Am Donnerstag ,9.3, fand in der Waldschänke das sogenannte „Bürgerforum Kultur-Hauptstadt 2025“ für den Dresdner Norden statt. Wie Annekatrin Klepsch, die Bürgermeisterin für Kultur und Tourismus, zu Beginn erläuterte, geht es bei diesen Foren darum, die Bevölkerung der Stadtteile einzubeziehen in die Vorbereitung der Bewerbung Dresdens als Kulturhauptstadt Europas 2025. 

Auch Anna Pallas, die ein Grundsatzreferat über Soziokultur hielt, und Stefan Hoffmann, neuer Büroleiter „Kulturhauptstadt“, wiesen darauf hin, wie entscheidend die Attraktivität und Lebensqualität der verschiedenen Stadtteile die Gesamtenergie einer Stadt prägen. Es braucht dafür vor allem Kulturorte mit engagierten Personen, die in der Lage sind, Netzwerke zu bilden. Dazu muss dann Förderung und Unterstützung durch die Stadtverwaltung kommen. Ausgehend von der Anzahl von Mitarbeitern der städtischen Ämter und Repräsentanten der Hochkultur ,wie z.B. die Intendantin der Philharmonie und die designierte Leiterin des Festspielhauses, die an diesem Abend anwesend waren, ist zu vermuten, dass seitens der Stadt reichlich guter Wille vorhanden ist.

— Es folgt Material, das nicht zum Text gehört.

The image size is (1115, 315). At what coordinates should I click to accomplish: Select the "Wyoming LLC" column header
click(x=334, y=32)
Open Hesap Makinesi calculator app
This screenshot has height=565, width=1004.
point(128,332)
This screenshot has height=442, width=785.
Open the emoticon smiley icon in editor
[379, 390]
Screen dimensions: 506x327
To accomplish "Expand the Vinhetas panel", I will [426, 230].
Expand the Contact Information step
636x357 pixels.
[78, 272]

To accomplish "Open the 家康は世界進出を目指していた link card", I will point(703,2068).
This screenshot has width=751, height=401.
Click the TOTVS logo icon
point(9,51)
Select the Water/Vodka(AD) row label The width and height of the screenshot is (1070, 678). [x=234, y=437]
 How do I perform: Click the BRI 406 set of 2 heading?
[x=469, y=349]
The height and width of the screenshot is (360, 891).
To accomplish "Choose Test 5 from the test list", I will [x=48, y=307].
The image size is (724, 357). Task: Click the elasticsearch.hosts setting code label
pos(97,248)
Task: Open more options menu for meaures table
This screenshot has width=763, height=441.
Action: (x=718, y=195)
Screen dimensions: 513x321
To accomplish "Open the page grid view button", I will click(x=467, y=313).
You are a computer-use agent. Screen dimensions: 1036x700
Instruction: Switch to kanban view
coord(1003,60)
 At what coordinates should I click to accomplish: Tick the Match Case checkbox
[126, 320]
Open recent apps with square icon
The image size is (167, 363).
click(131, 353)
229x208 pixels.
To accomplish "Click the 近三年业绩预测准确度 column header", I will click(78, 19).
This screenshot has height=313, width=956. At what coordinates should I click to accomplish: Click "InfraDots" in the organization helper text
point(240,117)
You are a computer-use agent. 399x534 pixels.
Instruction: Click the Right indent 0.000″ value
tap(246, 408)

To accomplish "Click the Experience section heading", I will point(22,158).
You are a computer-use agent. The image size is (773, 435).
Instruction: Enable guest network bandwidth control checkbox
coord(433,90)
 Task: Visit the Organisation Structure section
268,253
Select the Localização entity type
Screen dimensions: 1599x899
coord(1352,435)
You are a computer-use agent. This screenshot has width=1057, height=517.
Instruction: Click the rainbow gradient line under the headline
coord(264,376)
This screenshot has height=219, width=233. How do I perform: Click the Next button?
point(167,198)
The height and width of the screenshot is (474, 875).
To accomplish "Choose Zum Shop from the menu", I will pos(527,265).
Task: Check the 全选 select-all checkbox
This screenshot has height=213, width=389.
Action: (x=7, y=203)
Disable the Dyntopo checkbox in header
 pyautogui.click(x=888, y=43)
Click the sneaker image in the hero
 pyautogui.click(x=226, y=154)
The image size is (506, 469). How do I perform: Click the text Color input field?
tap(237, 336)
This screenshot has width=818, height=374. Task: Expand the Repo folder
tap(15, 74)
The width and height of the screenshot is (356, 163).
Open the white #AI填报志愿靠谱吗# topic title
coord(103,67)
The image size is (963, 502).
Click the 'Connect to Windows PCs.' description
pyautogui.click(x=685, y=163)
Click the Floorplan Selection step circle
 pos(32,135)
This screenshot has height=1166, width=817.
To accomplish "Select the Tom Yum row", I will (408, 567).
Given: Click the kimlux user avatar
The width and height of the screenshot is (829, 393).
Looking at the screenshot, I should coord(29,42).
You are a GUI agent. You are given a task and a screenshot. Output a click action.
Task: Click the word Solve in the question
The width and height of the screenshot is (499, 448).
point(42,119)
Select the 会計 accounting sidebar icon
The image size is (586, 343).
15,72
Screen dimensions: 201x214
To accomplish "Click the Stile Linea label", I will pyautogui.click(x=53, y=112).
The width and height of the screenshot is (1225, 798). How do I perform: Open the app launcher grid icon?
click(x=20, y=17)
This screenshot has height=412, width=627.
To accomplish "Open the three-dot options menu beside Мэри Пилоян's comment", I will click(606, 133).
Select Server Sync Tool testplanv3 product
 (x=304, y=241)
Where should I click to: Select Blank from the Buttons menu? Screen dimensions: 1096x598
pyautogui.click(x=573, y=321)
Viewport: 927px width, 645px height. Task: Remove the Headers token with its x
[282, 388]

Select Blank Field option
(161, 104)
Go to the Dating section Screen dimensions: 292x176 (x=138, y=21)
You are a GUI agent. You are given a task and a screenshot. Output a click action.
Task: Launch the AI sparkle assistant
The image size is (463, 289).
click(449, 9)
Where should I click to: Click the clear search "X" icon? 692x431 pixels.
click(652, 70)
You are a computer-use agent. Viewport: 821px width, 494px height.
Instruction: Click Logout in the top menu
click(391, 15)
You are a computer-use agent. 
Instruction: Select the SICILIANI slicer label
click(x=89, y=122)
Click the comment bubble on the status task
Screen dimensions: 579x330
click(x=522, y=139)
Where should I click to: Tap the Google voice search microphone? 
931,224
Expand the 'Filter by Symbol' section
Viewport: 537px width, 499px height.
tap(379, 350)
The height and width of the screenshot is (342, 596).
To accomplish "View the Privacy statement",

Nach den einführenden Reden wurden die Anwesenden (ca. 40-50 Personen) in 4 Arbeitsgruppen geteilt, die über die Stärken und Schwächen ihres Stadtteils diskutieren und Vorschläge für wünschenswerte Projekte machen sollten. Dabei kam erstaunlich viel zutage, was hier nicht alles referiert werden kann, sondern im Protokoll der Veranstaltung nachgelesen werden muss.  Mir fiel auf, welchen Stellenwert die Soziokultur, besonders die Jugendarbeit, für die Bürger hat, und dass immer wieder das Fehlen bezahlbarer Räume beklagt wird. Auch ein Stadtteilmanagement und internetgestützte Plattformen werden gewünscht, um die einzelnen Initiativen besser zu vernetzen.  Der Abend endete damit, dass die einzelnen Gruppen ihre Ergebnisse vortrugen.

Eine geeignete Veröffentlichung dieser Ergebnisse sowie deren weitere Diskussion fände ich wichtig, um zu belastbaren Resultaten dieser an sich lobenswerten Initiative der Stadt zu kommen.